# [Document excerpt]

╭──

I have developed an uncanny ability to notice things in my students which I would never have recognized in myself. This week I have been struck by the way in which we- both they and I- have absorbed the belief that we can be and have whatever we want, if only we work hard enough. This is a kind of story, a myth, which has framed our lives from the time we were young: “You can be anyone!” “With a good education there are no limits!” “Choose the right career and you will find the real you!”
With the myth of control and self-sufficiency, we’ve come to believe that we can only really find contentment and satisfaction in our lives if we choose the right education and career paths. This is our vocation and we cannot be whole without it. But, as one student remarked wryly over lunch this week, “They tell us that, but it isn’t true. It’s a lie.”
It’s no wonder, then, that students deal with such debilitating stress and anxiety, switching majors on a regular basis, and creating long waiting lists for career counselling and personal therapy. Of course, there are compounded reasons for these things, but I’m convinced that the pressure to end up in the right career is a huge factor.
I’ve found that international students are often under a different kind of pressure, one which is more about financial provision and family honour than it is about personal contentment. I spoke with one Chinese student this week, an only child, whose dream is to stay in Canada and be a social worker. Unfortunately, this is likely impossible because tradition dictates that she return to her aging parents and pursue a degree more likely to land her a job back in China. My student tells me she thinks she’ll go into accounting instead and I tell her I can’t imagine giving up the dream of social work to sit in an office all day working with numbers instead of people. But she doesn’t seem to share my concern, telling me that if she is home with her family, she will be happy. She will be content.
It seems that for my student, contentment is a choice which doesn’t rely on her ending up in a dream job and realizing her fullest potential to change the world. Her attitude reminds me of St. Paul, who tells the Corinthians that he has learned the secret of being content in all circumstances, no matter what life throws his way. Contentment, for Paul, is a gift from God (and a choice), not a by-product of a perfect education and career path.

╰──

# [What to work on]
Can you reproduce, word for word, the portion of the essay on contentment between "I’ve found that" and "will be content.", inclusive?

# [Listed records]
╭──

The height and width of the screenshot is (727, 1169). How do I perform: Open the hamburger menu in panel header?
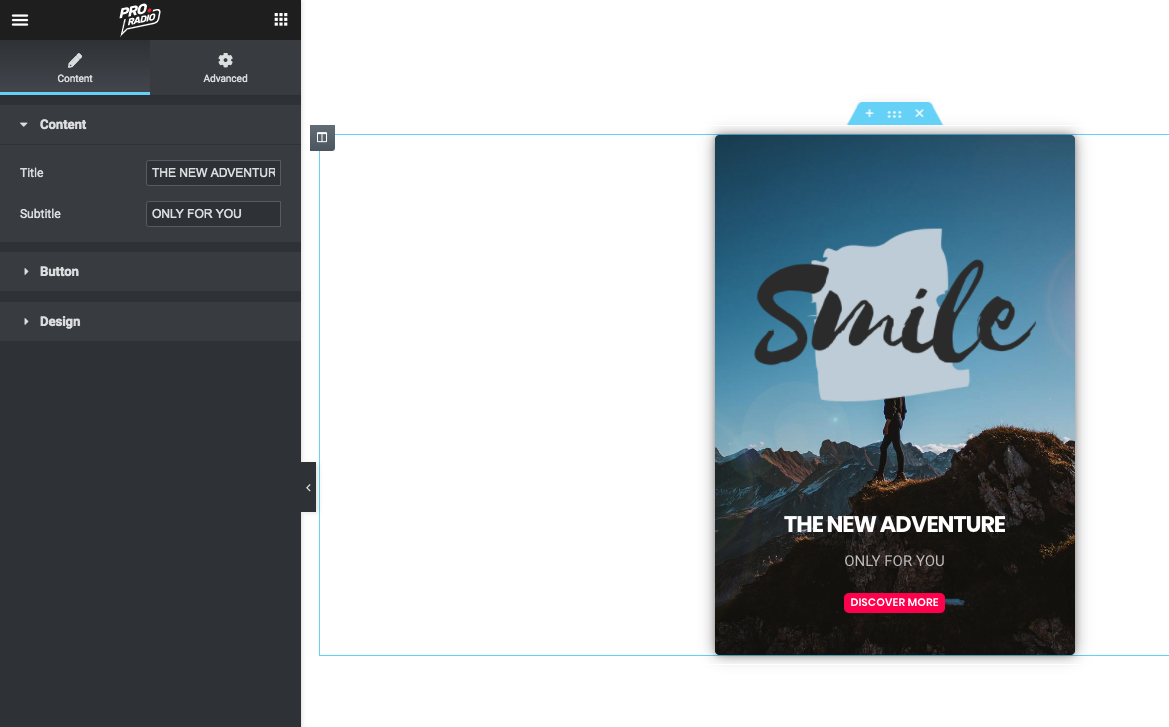pos(20,20)
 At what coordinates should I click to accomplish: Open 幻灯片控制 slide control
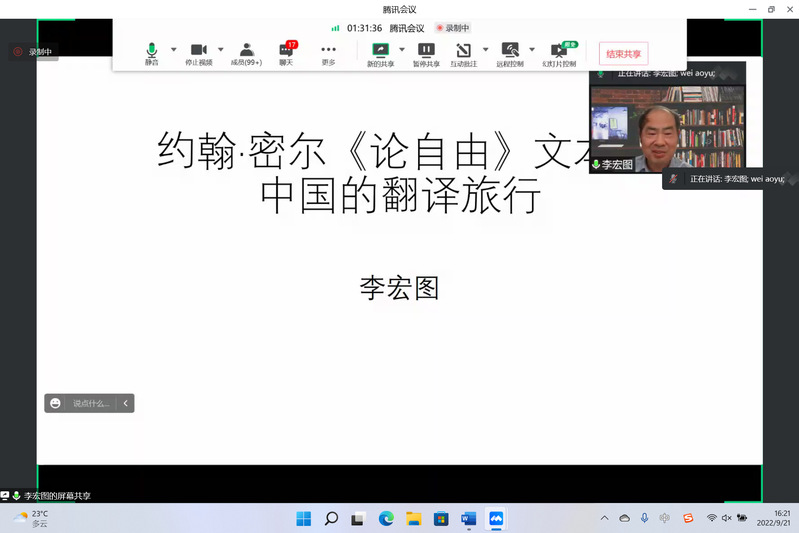559,53
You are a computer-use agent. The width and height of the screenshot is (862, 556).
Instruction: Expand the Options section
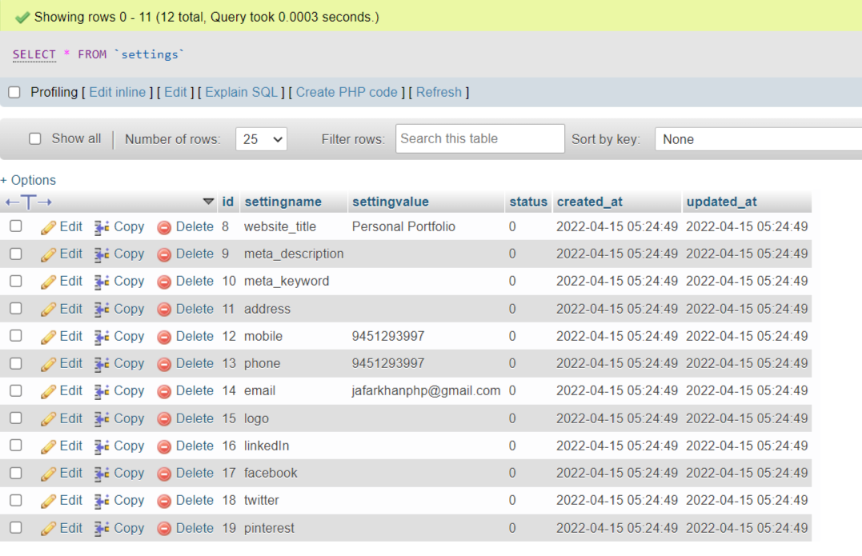[28, 180]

╰──

# [Solution to the exercise]
I’ve found that international students are often under a different kind of pressure, one which is more about financial provision and family honour than it is about personal contentment. I spoke with one Chinese student this week, an only child, whose dream is to stay in Canada and be a social worker. Unfortunately, this is likely impossible because tradition dictates that she return to her aging parents and pursue a degree more likely to land her a job back in China. My student tells me she thinks she’ll go into accounting instead and I tell her I can’t imagine giving up the dream of social work to sit in an office all day working with numbers instead of people. But she doesn’t seem to share my concern, telling me that if she is home with her family, she will be happy. She will be content.